The aim of the present study is to investigate whether miRNA expression is associated with molecular characteristics and clinical outcome in intermediate-risk AML patients (IR-AML).

We have analyzed samples from 85 IR-AML patients (median age, 52 [range, 18–71]; 52% males) who received intensive therapy from 1994 to 2009. Forty-three patients (51%) harbored NPMmut, 37 (44%) harbored FLT3-ITD (including 23 with NPMmut), and 11 (13%) harbored CEBPAmut, including 7 with biallelic mutations. The expression of 670 mature miRNAs was analyzed by multiplex Real Time PCR using TaqMan Human MicroRNA Arrays (Applied Biosystems). All PCR reactions were performed using an ABI 7900 HT sequence detection system. miRNA expression data was analyzed by the 2^−DDCt method, using RNU48 as endogenous control. Statistical analysis was performed with BRB Array Tools, SPSS version 15.0.1 and R software version 2.9.0.

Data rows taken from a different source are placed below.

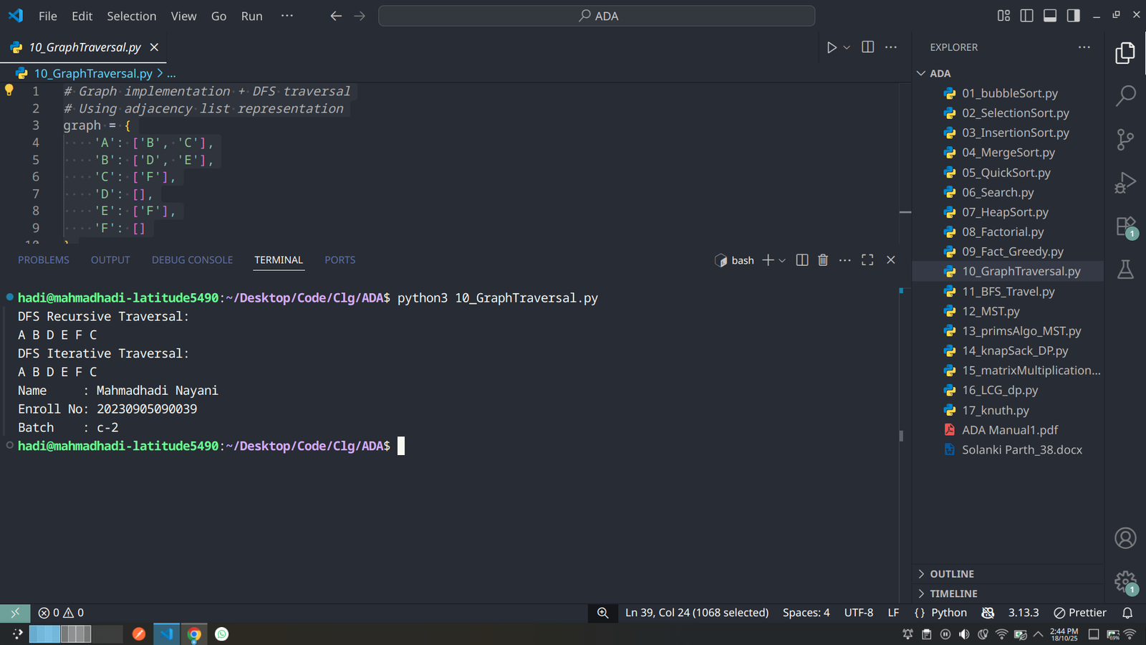
Task: Open Run and Debug view
Action: pyautogui.click(x=1125, y=183)
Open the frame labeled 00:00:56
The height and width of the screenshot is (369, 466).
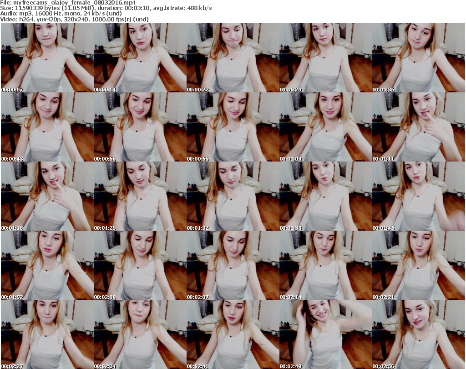[233, 127]
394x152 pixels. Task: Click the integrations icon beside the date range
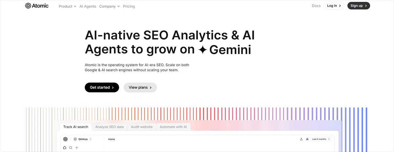[x=307, y=139]
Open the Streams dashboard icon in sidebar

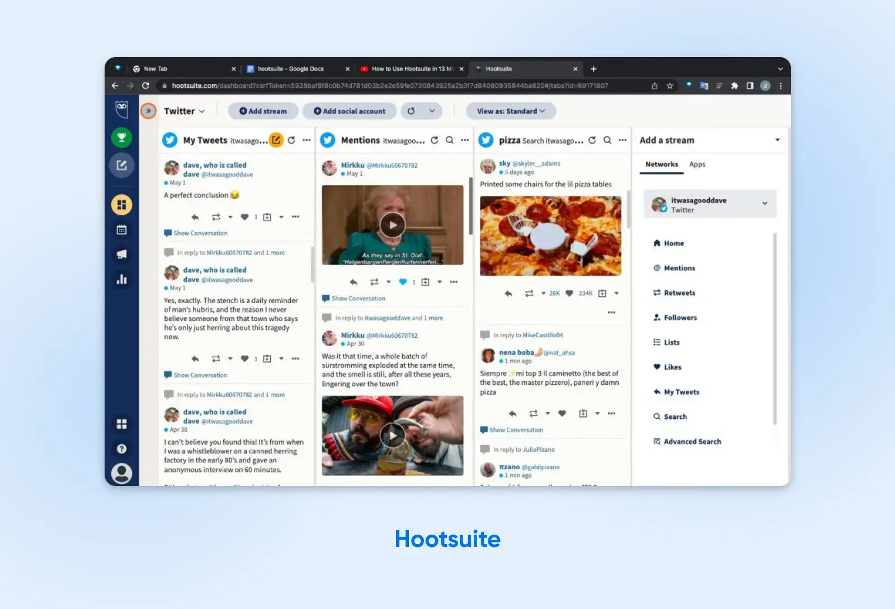[x=121, y=205]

Supervised analysis by means of t-test based on multiplex permutations (class comparisons analysis, p<0.001) revealed a distinctive miRNA signature in patients with NPMmut, with overexpression of miR-10a, miR-10a*, miR-10b and miR-196b, and downregulation of miR-126, miR126*, miR-424, miR-424* and miR-335, as well as patients with biallelic CEBPAmut, characterized by downregulation of miR-196b and upregulation of miR-181a. Response rate in this series of patients was 84%, with 5-year survival of 43±11% and relapse incidence (RI) of 55±14%. Multivariate analysis for overall survival(OS) including NPM status, FLT3-ITD status, age, WBC, and Log Rank OS significant miRNAs (miR-632, miR-23b, miR-409-3p, let-7a*, miR-565 and miR-196b) identified age, absence of NPMmut, and FLT3-ITD as unfavorable variables together with low expression of miR-409-3p (p<0.001; HR=3.3, 95% CI: 1.7–6.4), and increased level of let-7a* (p=0.026; HR=5.1, 95% CI: 1.21–21.5) and miR-196b (p=0.056; HR=7.27, CI: 0.95–55.6). Concerning risk of relapse (RR), multivariate analysis including NPM status, age, FLT3-ITD, WBC, and Log Rank RR significant miRNAs (miR-632, miR-155*, miR-135a, miR-409-3p, miR-150, miR-23a* and miR-363) the absence of NPMmut, FLT3-ITD and increasing leukocyte count were associated with a higher RI. Remarkably, decreased miR-409-3p expression (p=0.011; HR=3.3, 95% CI: 1.3–8.2) and miR-135a (p=0.02; HR=4.2, 95% CI: 1.2–14.2), together with higher levels of miR-23a* (p<0.001; HR=6.2, 95% CI: 2.61–14.7) were independently associated with a higher relapse risk. Of note, a decreased miR-409-3p level retained its adverse prognosis value in the subgroup of patients without favorable molecular markers (i.e., wild-type NPM1 and CEBPA and/or FLT3-ITD;p=0.001) together with low miR-361-3p (p=0.013, HR= 2.4, CI: 1.2–5.1). On the contrary, let-7a* levels segregated subgroups of patients in the category of favorable genotype (i.e., mutated NPM1 without FLT3-ITD p=0.027).

In this series of patients of intermediate-risk cytogenetic AML, measurement of expression levels of several miRNAs such as miR-409-3p, miR-135a, let-7a* or miR-23a* showed independent prognostic value, and contribute to predict the outcome within specific molecular subgroups. Nonetheless, confirmation of the prognostic impact of these miRNAs and investigation of possible underlying mechanisms account for this effect require future studies.